====== MATERIAL PROVIDED ======
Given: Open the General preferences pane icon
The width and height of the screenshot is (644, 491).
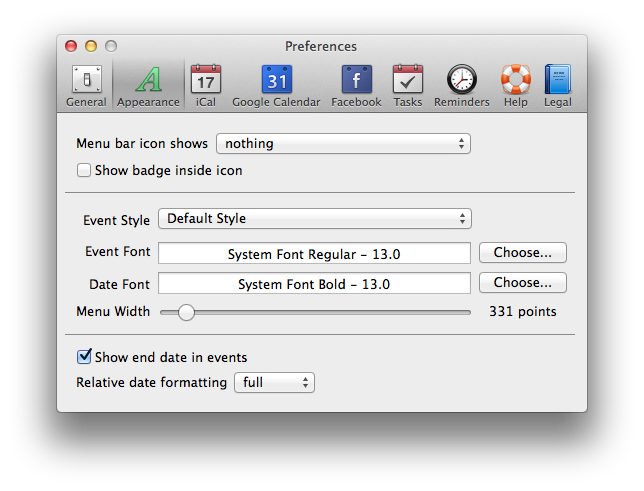Looking at the screenshot, I should pyautogui.click(x=86, y=80).
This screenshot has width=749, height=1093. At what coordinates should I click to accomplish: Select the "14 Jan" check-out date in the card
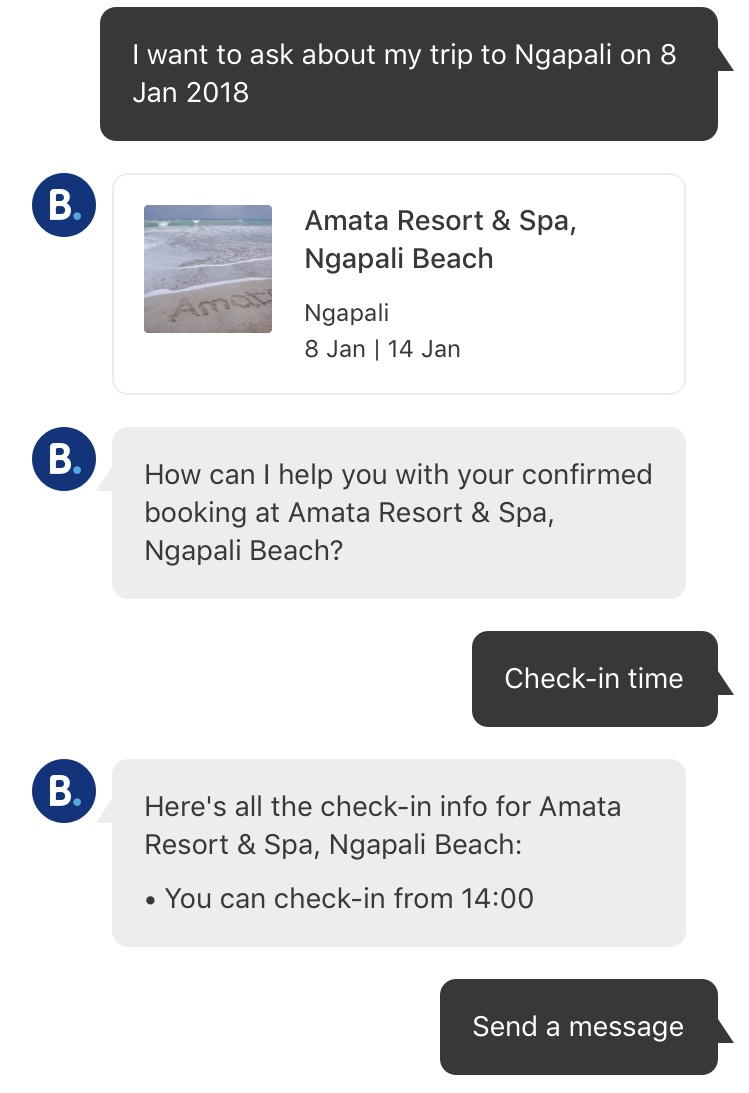point(423,350)
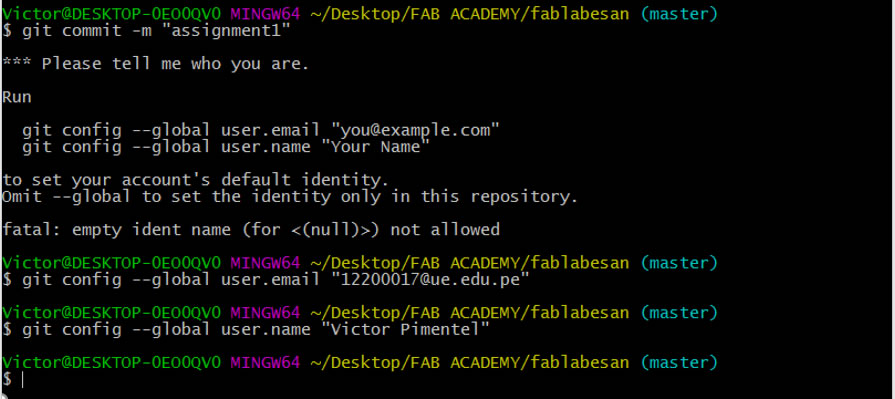
Task: Click the "assignment1" commit message text
Action: [227, 31]
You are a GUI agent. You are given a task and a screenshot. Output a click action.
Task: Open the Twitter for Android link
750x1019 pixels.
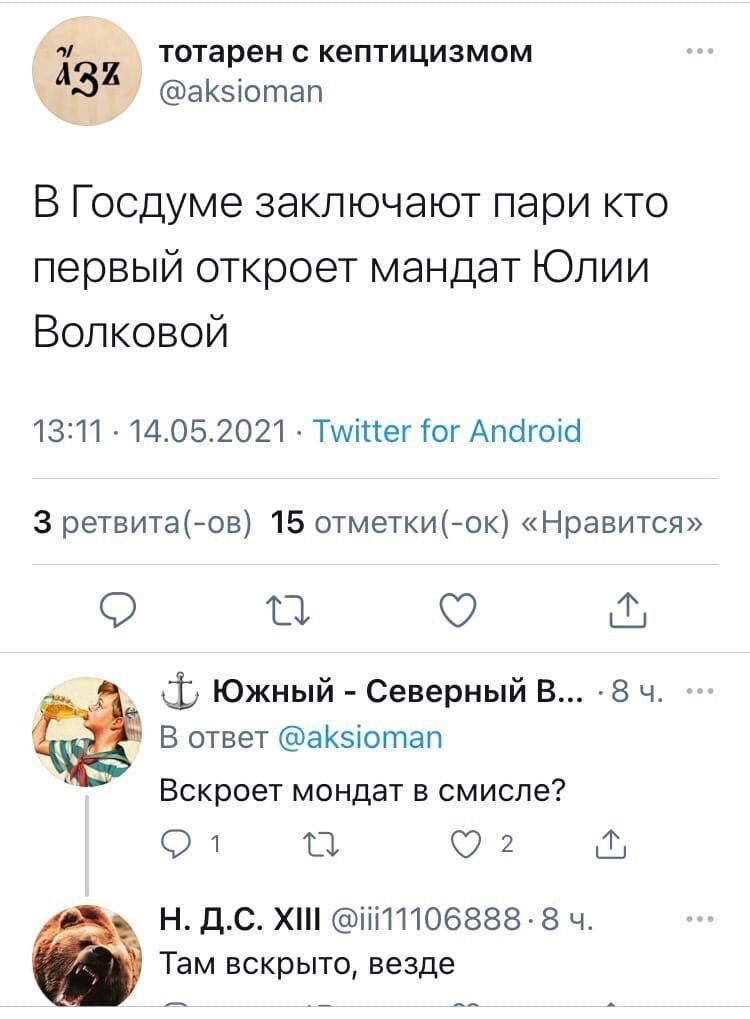pos(447,430)
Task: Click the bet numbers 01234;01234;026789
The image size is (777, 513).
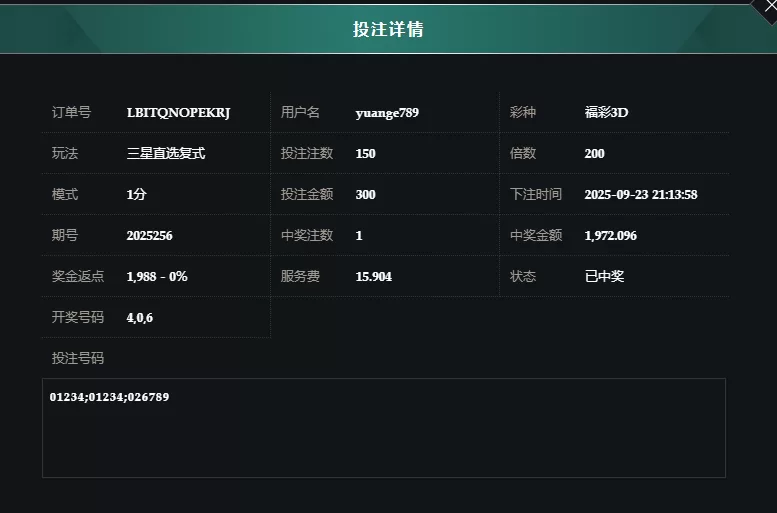Action: (x=109, y=397)
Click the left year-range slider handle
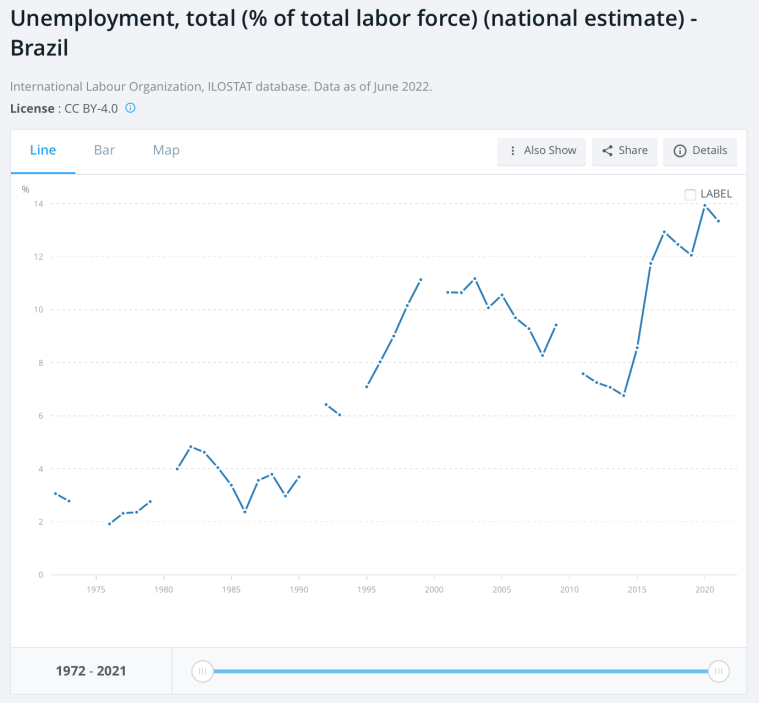Viewport: 759px width, 703px height. point(203,671)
======
§ **WORK ORDER**:
Exactly as they appear, repeat the lines from the one containing "Task: Open the Twitter for Android link" through the last line of the entries, counting both ends. Pictures stay out.

§ **EXERCISE OUTPUT**:
Task: Open the Twitter for Android link
750x1019 pixels.
pos(447,430)
Task: Click the bet numbers 01234;01234;026789
The image size is (777, 513).
Action: (x=109, y=397)
Click the left year-range slider handle
Viewport: 759px width, 703px height. point(203,671)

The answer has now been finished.